Cassie sat down on a sofa next to Kahli in the sitting room. Three girls had their heads together, glancing at Kahli and laughing quietly. She’d been ignoring them, but now she just wanted to walk over and punch them. According to Cassie, a punch could kill them, so she behaved herself.

“So, I figured you’re probably worried about getting called,” Cassie tucked her feet under her on the sofa. She wore a pair of silk pants and a lacy top. She was very striking, pale skin and dark hair.

Confusion pinched her face, although she thought she understood, “Called?”

“Yeah, from a vamp—probably the Queen—for a feeding.” Cassie sounded like she was talking about the weather. Feedings were part of life for her for so long that she didn’t really think about it anymore. There were so many other places Cassie could have ended up. The palace was a blessing for someone like her. She didn’t really understand why Kahli wanted to leave. The weather alone was enough to make people afraid of venturing outside.

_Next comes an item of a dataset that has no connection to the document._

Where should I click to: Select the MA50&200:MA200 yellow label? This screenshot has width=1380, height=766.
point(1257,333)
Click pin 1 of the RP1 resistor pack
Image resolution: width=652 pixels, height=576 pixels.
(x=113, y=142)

“Oh,” Kahli’s heart sank. She didn’t want to think about it. Every time the thought surfaced, she shoved it back down. “Yeah, I wasn’t dwelling on it.”

Cassie studied the side of Kahli’s face, the high lines of her cheekbones, the smooth skin with a light dusting of sunshine that had tanned her skin. She wondered what it must have been like to be strong and live on her own. That was a feeling she’d never know. The last time she’d been to a feeding was over a week ago and she nearly bled-out. They waited longer to call her back this time.